MGI partner Michael Chui explains that only 5% of occupations can be completely automated using today’s technology. “Almost every job has a significant percentage of its activities that can be automated.” He goes on to say that statement includes a quarter to a third of individual activities performed by a CEO. Collectively, almost $16 trillion in wages paid for individual tasks could be automated with current technology. The tasks most easily automated are physical, well-structured and predictable, such as data collection and processing. In the US, those types of activities account for 51 percent of activities performed in its economy, mostly stemming from manufacturing, retail, and accommodation and food service.

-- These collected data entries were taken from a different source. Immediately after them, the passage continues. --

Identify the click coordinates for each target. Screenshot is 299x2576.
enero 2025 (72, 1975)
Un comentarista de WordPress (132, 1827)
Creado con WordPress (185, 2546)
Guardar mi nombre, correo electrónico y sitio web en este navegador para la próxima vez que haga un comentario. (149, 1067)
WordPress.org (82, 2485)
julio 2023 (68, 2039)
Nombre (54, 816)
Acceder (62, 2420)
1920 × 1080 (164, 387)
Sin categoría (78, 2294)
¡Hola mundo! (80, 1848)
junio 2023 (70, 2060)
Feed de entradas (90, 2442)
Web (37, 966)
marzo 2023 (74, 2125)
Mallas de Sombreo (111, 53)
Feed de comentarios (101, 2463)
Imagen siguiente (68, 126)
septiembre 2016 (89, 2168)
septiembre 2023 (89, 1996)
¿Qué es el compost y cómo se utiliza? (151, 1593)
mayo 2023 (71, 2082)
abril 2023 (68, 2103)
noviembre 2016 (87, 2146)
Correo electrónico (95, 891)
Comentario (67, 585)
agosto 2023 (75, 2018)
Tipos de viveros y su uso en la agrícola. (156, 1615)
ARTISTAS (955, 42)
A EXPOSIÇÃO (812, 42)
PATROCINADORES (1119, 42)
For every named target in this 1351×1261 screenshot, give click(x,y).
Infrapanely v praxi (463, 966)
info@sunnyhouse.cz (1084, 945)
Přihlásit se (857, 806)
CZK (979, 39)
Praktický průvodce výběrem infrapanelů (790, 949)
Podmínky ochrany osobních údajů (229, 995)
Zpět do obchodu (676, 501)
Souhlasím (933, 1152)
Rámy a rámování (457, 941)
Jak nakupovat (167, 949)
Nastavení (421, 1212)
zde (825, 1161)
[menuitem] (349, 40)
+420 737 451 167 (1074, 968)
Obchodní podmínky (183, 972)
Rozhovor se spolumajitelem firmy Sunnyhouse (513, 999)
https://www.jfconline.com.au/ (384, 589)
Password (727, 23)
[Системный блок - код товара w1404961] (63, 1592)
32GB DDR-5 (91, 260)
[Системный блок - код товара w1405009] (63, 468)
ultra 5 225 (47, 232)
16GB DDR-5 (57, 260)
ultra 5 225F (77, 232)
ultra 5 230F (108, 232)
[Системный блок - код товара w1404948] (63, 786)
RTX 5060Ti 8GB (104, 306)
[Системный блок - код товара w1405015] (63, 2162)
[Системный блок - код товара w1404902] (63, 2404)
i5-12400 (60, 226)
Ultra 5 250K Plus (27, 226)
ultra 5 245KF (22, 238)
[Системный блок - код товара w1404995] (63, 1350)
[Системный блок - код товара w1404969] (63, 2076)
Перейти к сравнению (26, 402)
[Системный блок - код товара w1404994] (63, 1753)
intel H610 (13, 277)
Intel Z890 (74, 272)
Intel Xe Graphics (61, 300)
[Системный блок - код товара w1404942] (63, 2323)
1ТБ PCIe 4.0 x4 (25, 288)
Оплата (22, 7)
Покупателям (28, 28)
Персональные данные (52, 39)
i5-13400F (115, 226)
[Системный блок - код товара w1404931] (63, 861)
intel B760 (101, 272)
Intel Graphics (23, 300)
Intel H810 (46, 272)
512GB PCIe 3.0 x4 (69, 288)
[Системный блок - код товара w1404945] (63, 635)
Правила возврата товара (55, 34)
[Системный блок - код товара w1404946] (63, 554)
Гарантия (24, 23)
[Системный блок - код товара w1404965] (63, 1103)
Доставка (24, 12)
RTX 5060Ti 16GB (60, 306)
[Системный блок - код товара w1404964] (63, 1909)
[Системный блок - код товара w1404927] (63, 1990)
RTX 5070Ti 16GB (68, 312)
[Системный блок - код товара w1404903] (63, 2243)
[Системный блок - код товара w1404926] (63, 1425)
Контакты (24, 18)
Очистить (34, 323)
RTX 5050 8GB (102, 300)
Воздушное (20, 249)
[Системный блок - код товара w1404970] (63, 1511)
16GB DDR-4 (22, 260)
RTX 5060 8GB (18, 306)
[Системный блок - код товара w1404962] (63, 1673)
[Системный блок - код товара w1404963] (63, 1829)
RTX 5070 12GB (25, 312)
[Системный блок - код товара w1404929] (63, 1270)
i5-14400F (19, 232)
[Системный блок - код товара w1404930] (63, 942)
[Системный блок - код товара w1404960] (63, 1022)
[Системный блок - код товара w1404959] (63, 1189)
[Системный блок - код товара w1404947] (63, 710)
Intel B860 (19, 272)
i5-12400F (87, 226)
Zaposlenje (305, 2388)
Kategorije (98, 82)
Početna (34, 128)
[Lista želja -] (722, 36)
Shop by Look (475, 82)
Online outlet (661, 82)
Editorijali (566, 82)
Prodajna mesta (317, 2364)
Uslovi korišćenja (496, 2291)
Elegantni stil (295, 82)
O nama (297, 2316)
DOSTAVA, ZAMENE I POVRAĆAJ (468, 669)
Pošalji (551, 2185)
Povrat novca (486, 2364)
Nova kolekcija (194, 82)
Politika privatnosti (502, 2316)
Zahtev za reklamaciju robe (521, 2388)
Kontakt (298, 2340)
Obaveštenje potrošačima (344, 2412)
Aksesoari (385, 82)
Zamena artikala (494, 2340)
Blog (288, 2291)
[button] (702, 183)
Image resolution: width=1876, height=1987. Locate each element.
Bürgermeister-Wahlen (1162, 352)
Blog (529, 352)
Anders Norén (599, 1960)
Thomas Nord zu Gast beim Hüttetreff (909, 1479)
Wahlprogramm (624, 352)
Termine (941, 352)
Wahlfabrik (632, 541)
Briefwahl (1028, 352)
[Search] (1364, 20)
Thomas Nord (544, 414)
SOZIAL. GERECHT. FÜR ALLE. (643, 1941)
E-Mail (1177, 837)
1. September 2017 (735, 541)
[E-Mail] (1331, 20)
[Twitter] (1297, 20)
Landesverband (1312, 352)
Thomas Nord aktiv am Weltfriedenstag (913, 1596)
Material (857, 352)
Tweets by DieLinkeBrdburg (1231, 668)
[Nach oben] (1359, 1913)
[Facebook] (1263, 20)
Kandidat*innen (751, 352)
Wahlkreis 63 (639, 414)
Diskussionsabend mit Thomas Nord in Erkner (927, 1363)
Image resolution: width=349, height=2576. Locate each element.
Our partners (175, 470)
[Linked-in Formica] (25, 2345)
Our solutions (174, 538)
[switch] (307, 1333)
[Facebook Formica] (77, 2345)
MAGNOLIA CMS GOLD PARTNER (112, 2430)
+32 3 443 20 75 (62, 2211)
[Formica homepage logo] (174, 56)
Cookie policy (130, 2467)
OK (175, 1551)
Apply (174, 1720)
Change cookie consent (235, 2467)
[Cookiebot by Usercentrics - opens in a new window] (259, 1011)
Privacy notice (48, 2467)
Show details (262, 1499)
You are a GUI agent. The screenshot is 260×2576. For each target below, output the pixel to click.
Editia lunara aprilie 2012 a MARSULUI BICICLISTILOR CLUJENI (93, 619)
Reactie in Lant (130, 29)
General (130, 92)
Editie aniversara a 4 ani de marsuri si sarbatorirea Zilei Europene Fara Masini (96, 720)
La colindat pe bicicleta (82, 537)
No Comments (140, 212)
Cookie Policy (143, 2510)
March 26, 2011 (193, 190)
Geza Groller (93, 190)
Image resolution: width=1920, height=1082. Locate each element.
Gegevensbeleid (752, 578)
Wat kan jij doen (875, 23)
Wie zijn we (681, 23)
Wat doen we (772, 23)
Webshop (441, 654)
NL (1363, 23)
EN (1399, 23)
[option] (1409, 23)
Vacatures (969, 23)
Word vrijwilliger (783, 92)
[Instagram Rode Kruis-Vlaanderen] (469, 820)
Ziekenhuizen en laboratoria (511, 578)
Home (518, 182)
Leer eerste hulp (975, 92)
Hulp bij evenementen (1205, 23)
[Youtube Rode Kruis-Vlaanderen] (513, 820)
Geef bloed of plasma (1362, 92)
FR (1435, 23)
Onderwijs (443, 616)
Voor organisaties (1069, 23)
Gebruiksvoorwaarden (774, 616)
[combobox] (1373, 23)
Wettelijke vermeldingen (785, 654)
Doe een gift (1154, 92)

Automation and digitization are new tools management can use to increase competitiveness. However, deploying new technology does come with risks, including cyber security and retraining a workforce. Long-term, the benefits of automation could outweigh the risks in reduced errors and improving quality and speed. Often overlooked is automation’s contribution to productivity. MGI estimates that automation could increase productivity growth globally by .8 to 1.4 percent. The goal with adaptive automation should be for people to complement the work of machines and vice versa.
Implementation of automation technologies will vary by job, activity and skill level. Some factors affecting adoption rates are costs, supply and demand for specific labor, social acceptance, regulatory requirements, and economic conditions. Ultimately, business processes will adapt and workers will be required to change with them but the outlook for widespread change is long-term. The expected gradual incorporation of automated processes and technologies will make the shift less disruptive for the workforce. The subtle changes will result in different types of jobs surfacing, rather than mass, long-term unemployment.